DATA SHOWN
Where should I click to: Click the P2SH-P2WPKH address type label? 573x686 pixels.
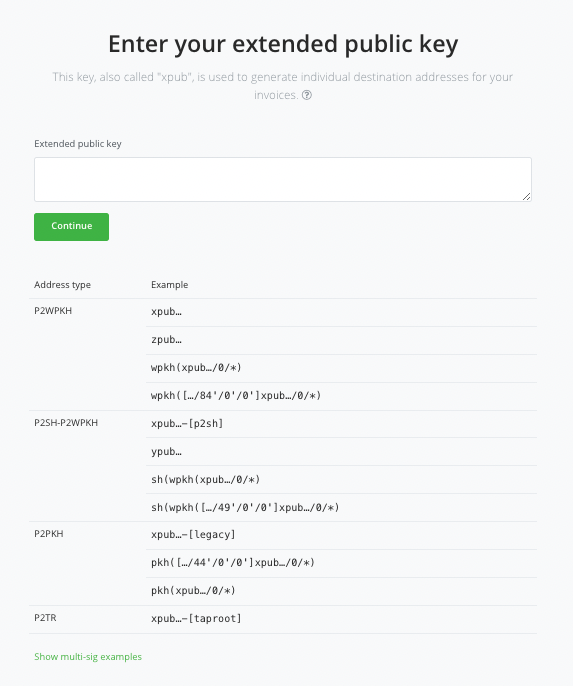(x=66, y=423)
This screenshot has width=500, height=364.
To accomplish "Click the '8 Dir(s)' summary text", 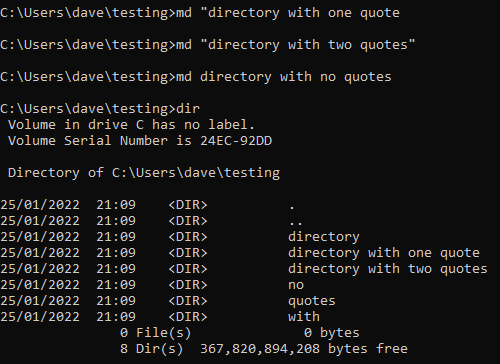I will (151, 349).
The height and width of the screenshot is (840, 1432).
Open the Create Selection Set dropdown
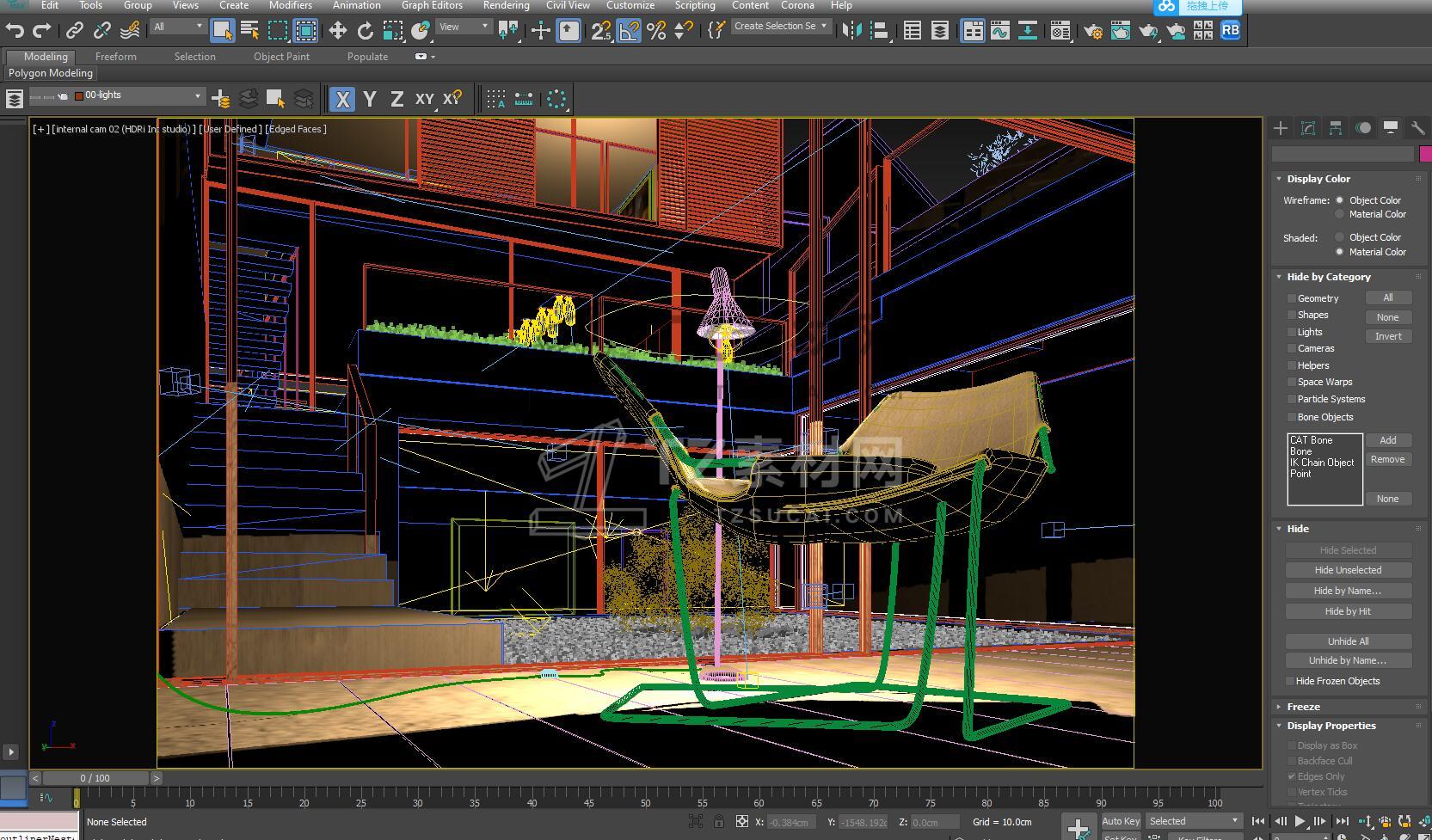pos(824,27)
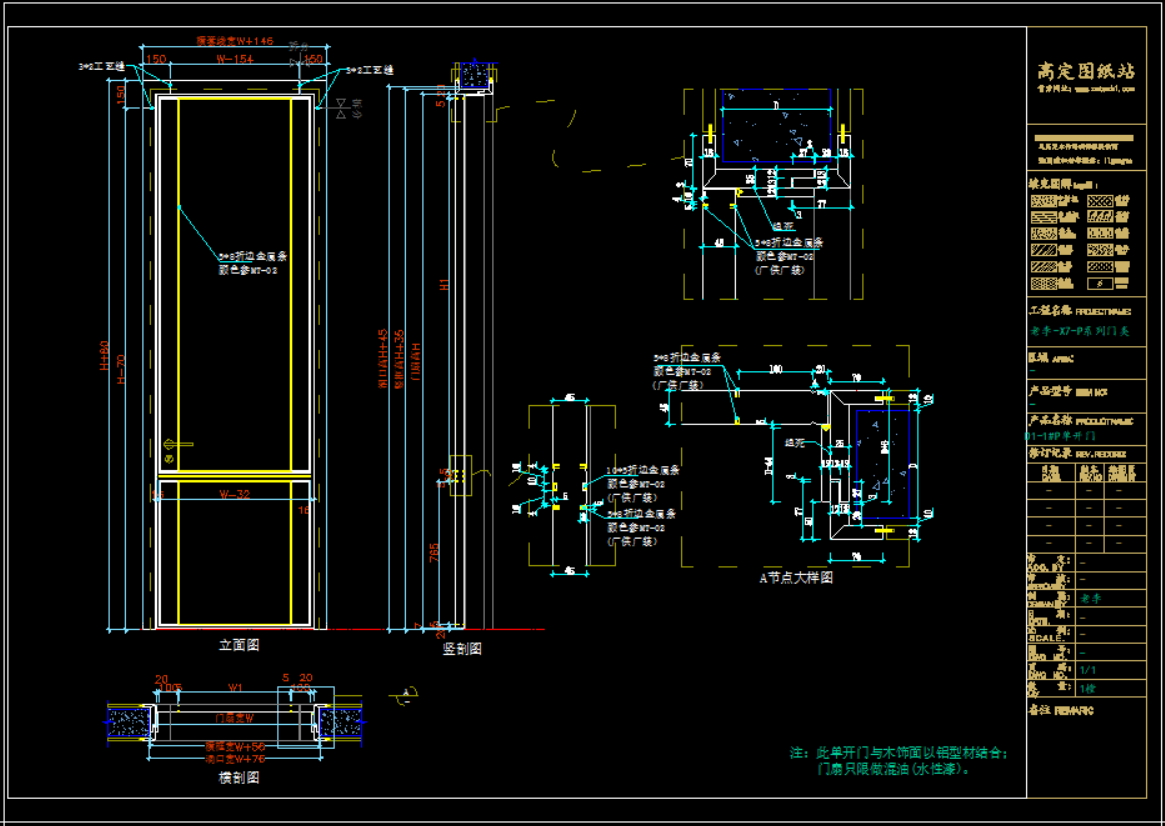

PROBLEM TO WORK ON
Your answer must be a copy of every line in the data above that holds the string "height".

PROBLEM SOLUTION
This screenshot has width=500, height=364.
The height and width of the screenshot is (840, 1432).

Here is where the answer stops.